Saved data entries
▽

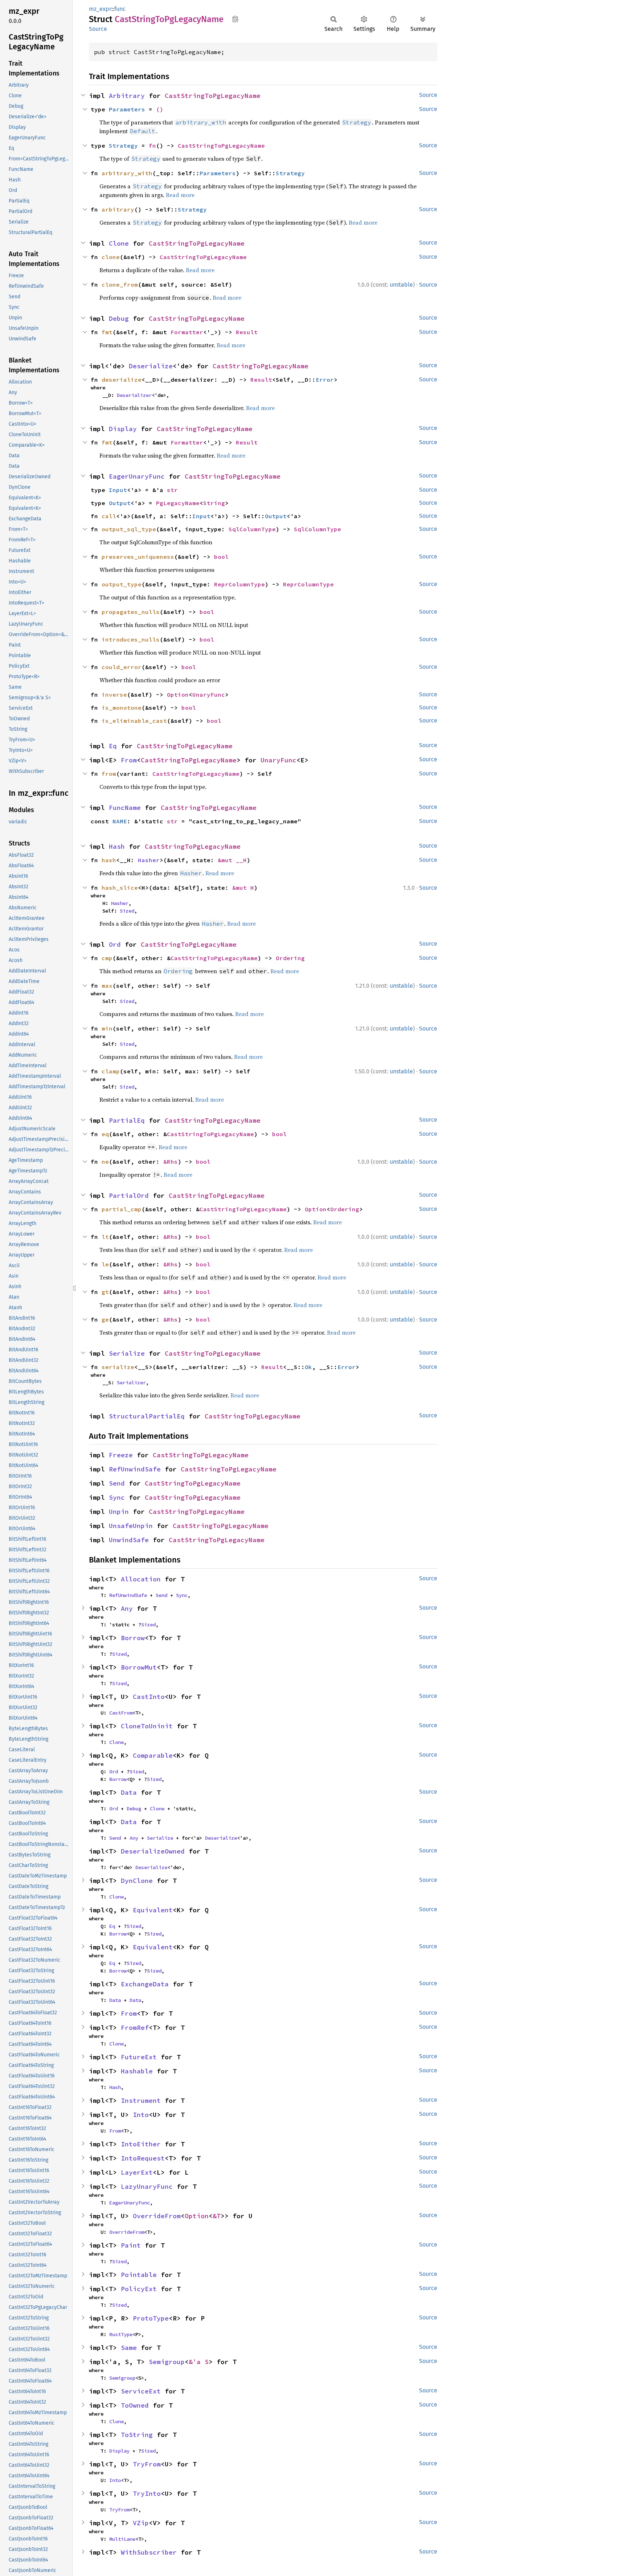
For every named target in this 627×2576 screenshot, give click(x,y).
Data (129, 1792)
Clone (119, 243)
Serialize (127, 1353)
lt (105, 1236)
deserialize (122, 379)
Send (117, 1483)
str (172, 490)
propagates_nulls (131, 611)
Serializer (131, 1382)
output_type (122, 584)
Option (178, 694)
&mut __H (232, 860)
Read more (180, 195)
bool (221, 556)
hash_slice (120, 887)
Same (129, 2347)
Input (118, 490)
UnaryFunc (208, 694)
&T (217, 2216)
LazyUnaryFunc (147, 2186)
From (129, 760)
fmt (107, 332)
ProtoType (151, 2318)
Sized (127, 911)
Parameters (127, 109)
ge (105, 1319)
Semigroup (167, 2362)
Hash (117, 846)
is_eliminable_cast (134, 720)
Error (325, 379)
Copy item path (235, 19)
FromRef (135, 2027)
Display (123, 429)
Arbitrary (127, 95)
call (109, 516)
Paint (131, 2245)
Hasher (149, 860)
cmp (107, 958)
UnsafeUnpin (131, 1526)
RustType (120, 2334)
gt (105, 1291)
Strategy (123, 145)
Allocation (141, 1579)
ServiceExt (141, 2391)
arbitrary (118, 209)
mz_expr (100, 8)
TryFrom (147, 2464)
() (159, 109)
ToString (137, 2434)
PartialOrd (129, 1195)
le (105, 1264)
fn (152, 145)
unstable (401, 284)
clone (111, 257)
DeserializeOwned (153, 1851)
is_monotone (122, 707)
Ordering (290, 958)
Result (247, 332)
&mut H (243, 887)
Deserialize (151, 366)
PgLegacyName (178, 503)
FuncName (125, 807)
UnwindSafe (129, 1540)
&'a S (199, 2362)
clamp (111, 1071)
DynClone (137, 1880)
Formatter (187, 332)
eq (105, 1134)
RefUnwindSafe (135, 1469)
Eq (113, 746)
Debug (119, 318)
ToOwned (135, 2405)
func (120, 8)
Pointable (139, 2274)
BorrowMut (139, 1667)
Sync (117, 1497)
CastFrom (120, 1712)
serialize (118, 1367)
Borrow (133, 1638)
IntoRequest (143, 2158)
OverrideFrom (157, 2216)
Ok (308, 1367)
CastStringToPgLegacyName (213, 95)
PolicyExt (139, 2289)
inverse (114, 694)
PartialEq (127, 1120)
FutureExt (139, 2057)
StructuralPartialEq (147, 1416)
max (107, 985)
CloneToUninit (147, 1726)
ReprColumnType (239, 584)
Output (120, 503)
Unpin (119, 1511)
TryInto (147, 2493)
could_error (122, 667)
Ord (115, 944)
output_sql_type (129, 529)
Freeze (121, 1455)
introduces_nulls (131, 639)
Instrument (141, 2100)
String (214, 503)
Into (141, 2114)
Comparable (153, 1755)
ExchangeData (145, 1984)
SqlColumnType (252, 529)
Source (98, 28)
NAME (119, 821)
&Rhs (170, 1161)
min (107, 1028)
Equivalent (153, 1910)
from (109, 773)
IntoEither (141, 2144)
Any (127, 1608)
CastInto (149, 1696)
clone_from (120, 284)
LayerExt (137, 2172)
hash (109, 860)
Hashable (137, 2071)
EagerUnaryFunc (137, 476)
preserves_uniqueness (138, 556)
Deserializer (134, 395)
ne (105, 1161)
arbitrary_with (127, 173)
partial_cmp (122, 1209)
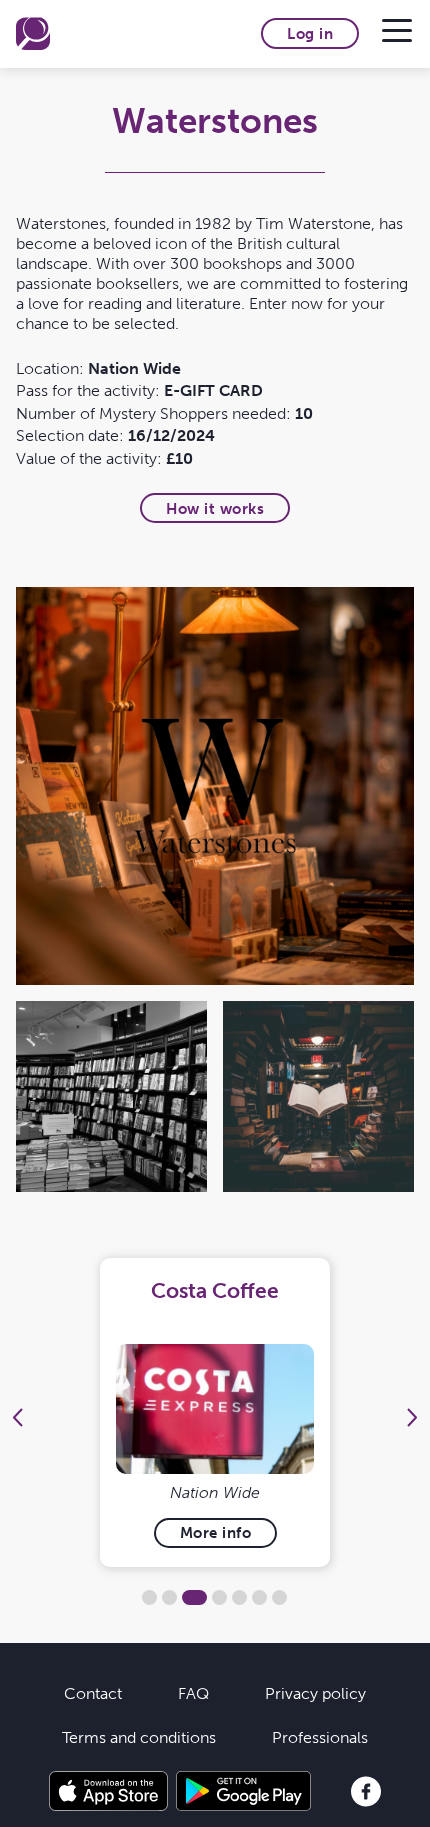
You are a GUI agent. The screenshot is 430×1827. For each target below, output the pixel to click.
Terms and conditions (139, 1737)
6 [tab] (259, 1597)
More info (216, 1532)
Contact (93, 1693)
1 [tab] (149, 1597)
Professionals (320, 1737)
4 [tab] (219, 1597)
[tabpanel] (215, 1412)
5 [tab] (239, 1597)
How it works (215, 508)
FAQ (193, 1693)
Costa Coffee (215, 1290)
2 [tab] (169, 1597)
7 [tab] (279, 1597)
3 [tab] (194, 1597)
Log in (310, 33)
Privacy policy (315, 1693)
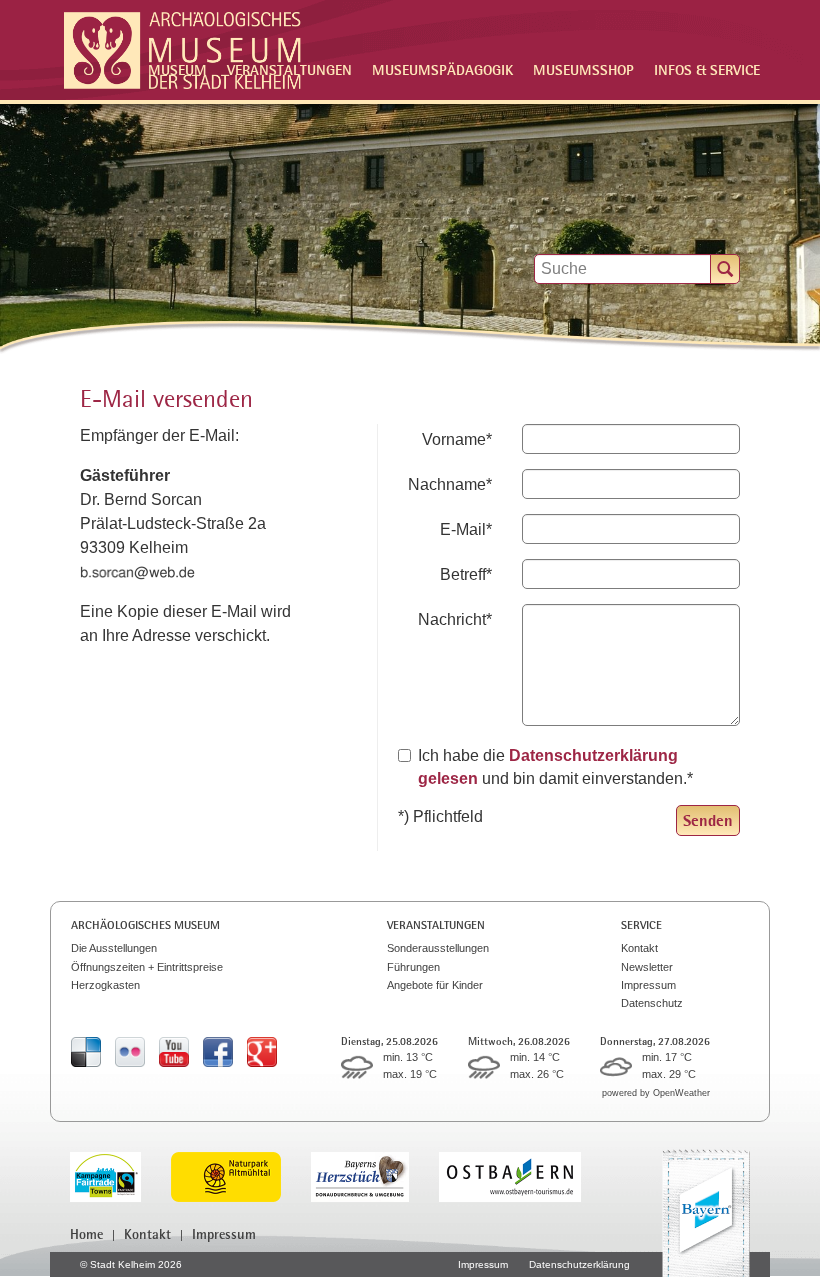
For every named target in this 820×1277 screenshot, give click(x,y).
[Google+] (262, 1050)
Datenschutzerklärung (579, 1264)
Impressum (648, 985)
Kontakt (639, 948)
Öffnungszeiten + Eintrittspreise (147, 967)
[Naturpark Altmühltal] (241, 1175)
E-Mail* (466, 529)
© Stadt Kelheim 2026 (131, 1264)
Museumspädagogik (442, 69)
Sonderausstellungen (438, 948)
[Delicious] (86, 1050)
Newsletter (647, 967)
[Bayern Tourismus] (706, 1213)
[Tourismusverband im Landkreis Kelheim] (375, 1175)
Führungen (413, 967)
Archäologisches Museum (145, 925)
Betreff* (466, 574)
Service (641, 925)
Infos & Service (707, 69)
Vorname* (457, 439)
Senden (708, 820)
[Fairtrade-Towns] (120, 1175)
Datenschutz (652, 1003)
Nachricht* (455, 619)
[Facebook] (218, 1050)
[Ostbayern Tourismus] (525, 1175)
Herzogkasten (105, 985)
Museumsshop (583, 69)
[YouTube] (174, 1050)
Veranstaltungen (436, 925)
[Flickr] (130, 1050)
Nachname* (450, 484)
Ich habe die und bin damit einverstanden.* (555, 766)
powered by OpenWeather (656, 1093)
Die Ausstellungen (114, 948)
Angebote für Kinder (435, 985)
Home (86, 1234)
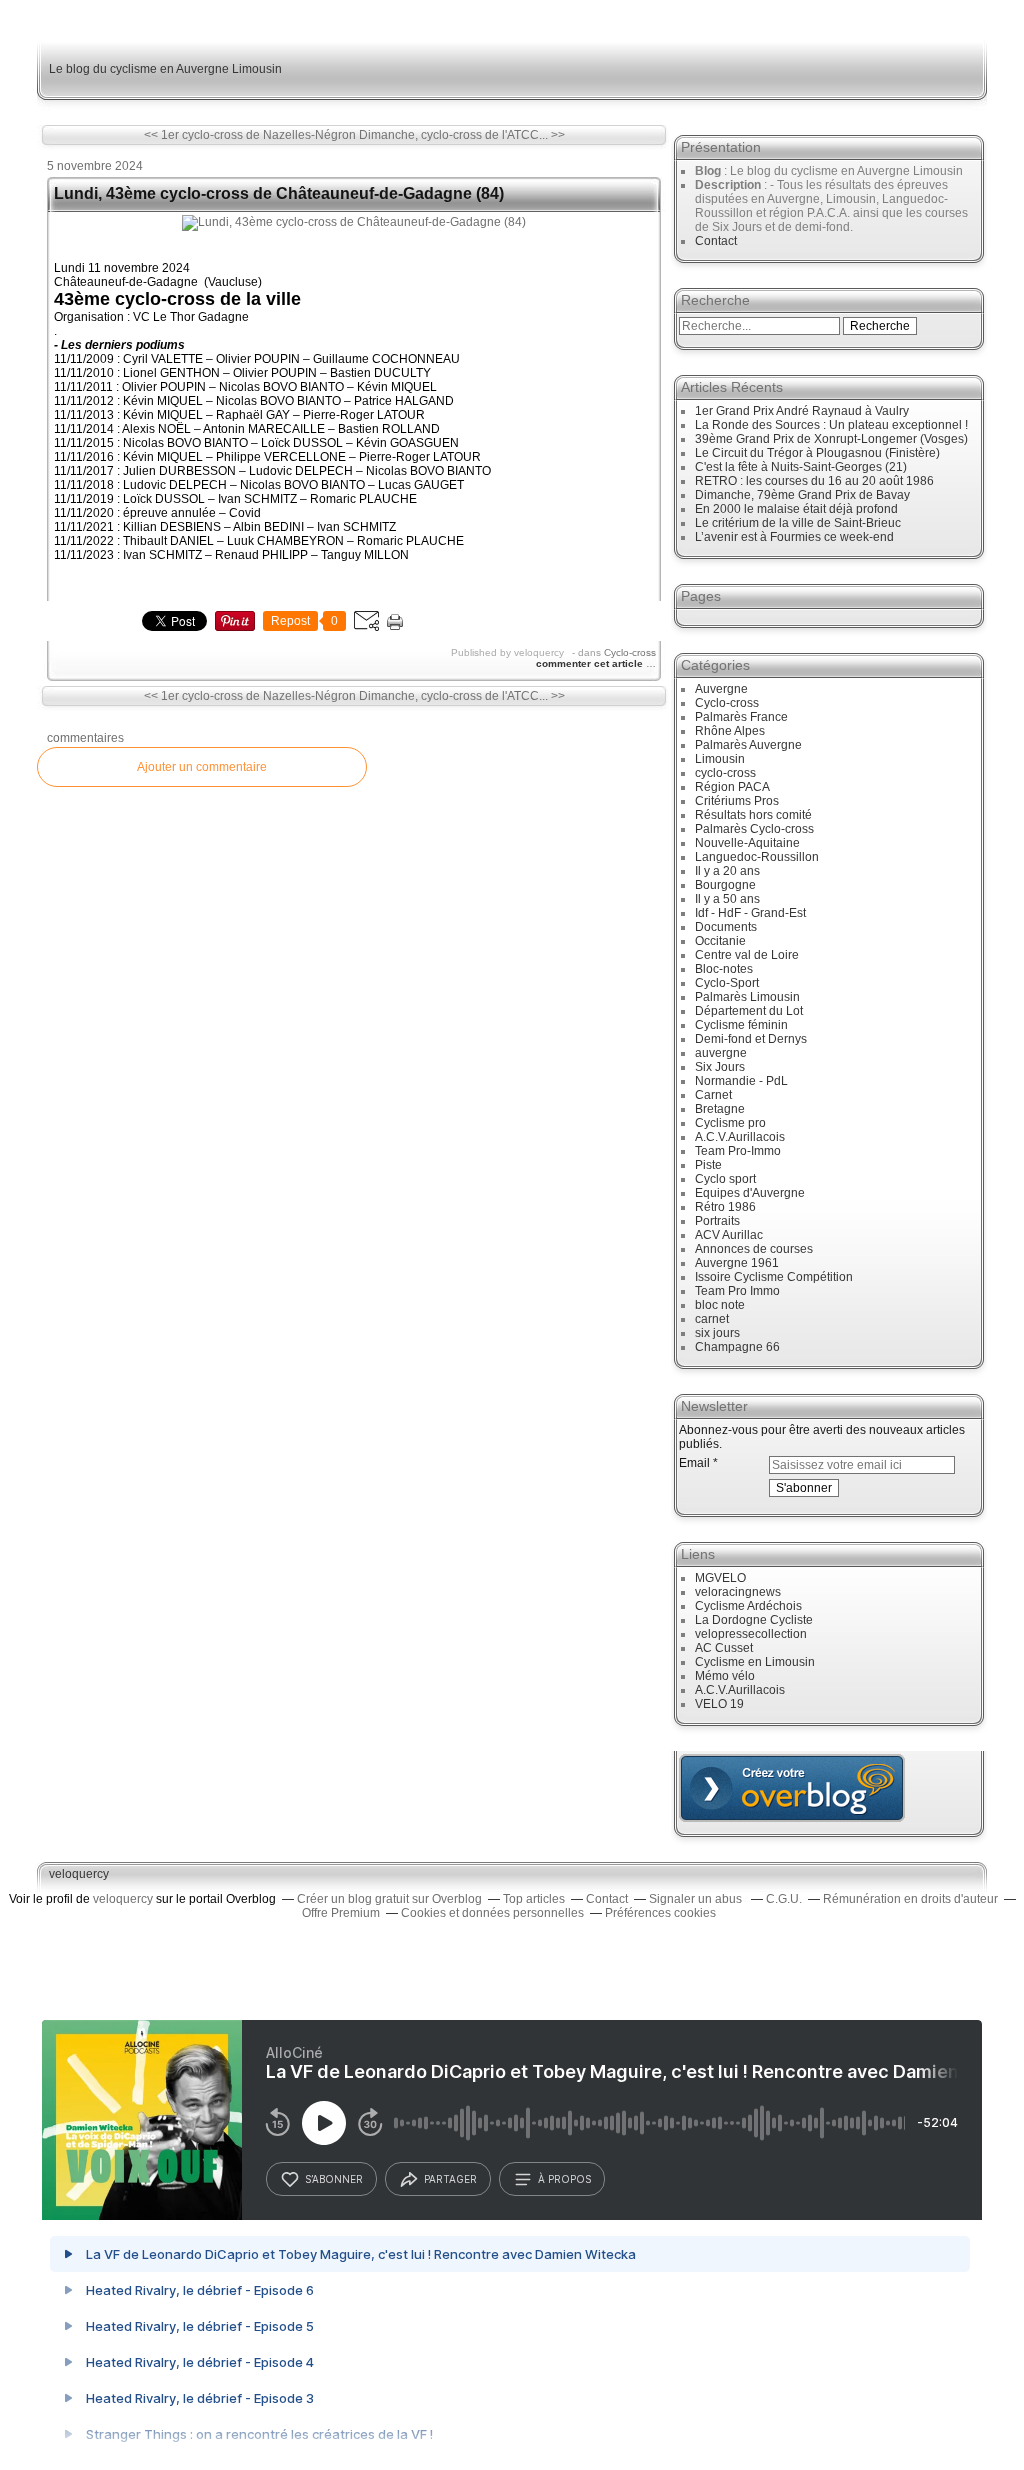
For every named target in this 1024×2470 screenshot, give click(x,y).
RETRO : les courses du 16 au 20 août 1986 (814, 481)
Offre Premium (341, 1913)
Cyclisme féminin (741, 1025)
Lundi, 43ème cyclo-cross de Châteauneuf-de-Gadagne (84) (279, 193)
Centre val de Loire (747, 955)
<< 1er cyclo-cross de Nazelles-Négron (250, 135)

△

What you should do
Extract all lines of the records above that include "Kelheim".

Answer for this exercise
© Stadt Kelheim 2026 (131, 1264)
[Tourismusverband im Landkreis Kelheim] (375, 1175)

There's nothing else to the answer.